→ SHORT EXERCISE
In the guidance below on research paper appendices, what should you do if you have more than three appendices?

→ EXCERPT TO READ
"""
I.  General Points to Consider

When considering whether to include content in an appendix, keep in mind the following points:

  1. It is usually good practice to include your raw data in an appendix, laying it out in a clear format so the reader can re-check your results. Another option if you have a large amount of raw data is to consider placing it online and note that this is the appendix to your research paper.
  2. Any tables and figures included in the appendix should be numbered as a separate sequence from the main paper. Remember that appendices contain non-essential information that, if removed, would not diminish a reader's ability to understand the research problem being investigated. This is why non-textual elements should not carry over the sequential numbering of non-textual elements in the body of your paper.
  3. If you have more than three appendices, consider listing them on a separate page at the beginning of your paper. This will help the reader know before reading the paper what information is included in the appendices [always list the appendix or appendices in a table of contents].
  4. The appendix can be a good place to put maps, photographs, diagrams, and other images, if you feel that it will help the reader to understand the content of your paper, while keeping in mind the point that the study should be understood without them.
  5. An appendix should be streamlined and not loaded with a lot information. If you have a very long and complex appendix, it is a good idea to break it down into separate appendices, allowing the reader to find relevant information quickly as the information is covered in the body of the paper.

II.  Content

Never include an appendix that isn’t referred to in the text. All appendices should be summarized in your paper where it is relevant to the content. Appendices should also be arranged sequentially by the order they were first referenced in the text [i.e., Appendix 1 should not refer to text on page eight of your paper and Appendix 2 relate to text on page six].

There are few rules regarding what type of material can be included in an appendix, but here are some common examples:

  • Correspondence -- if your research included collaborations with others or outreach to others, then correspondence in the form of letters, memorandums, or copies of emails from those you interacted with could be included.
"""
→ SUPPLIED DATA
"""
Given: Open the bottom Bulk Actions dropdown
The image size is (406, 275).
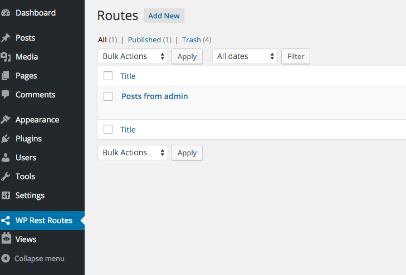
"""
→ RESULT FOR THIS TASK
Consider listing them on a separate page at the beginning of your paper.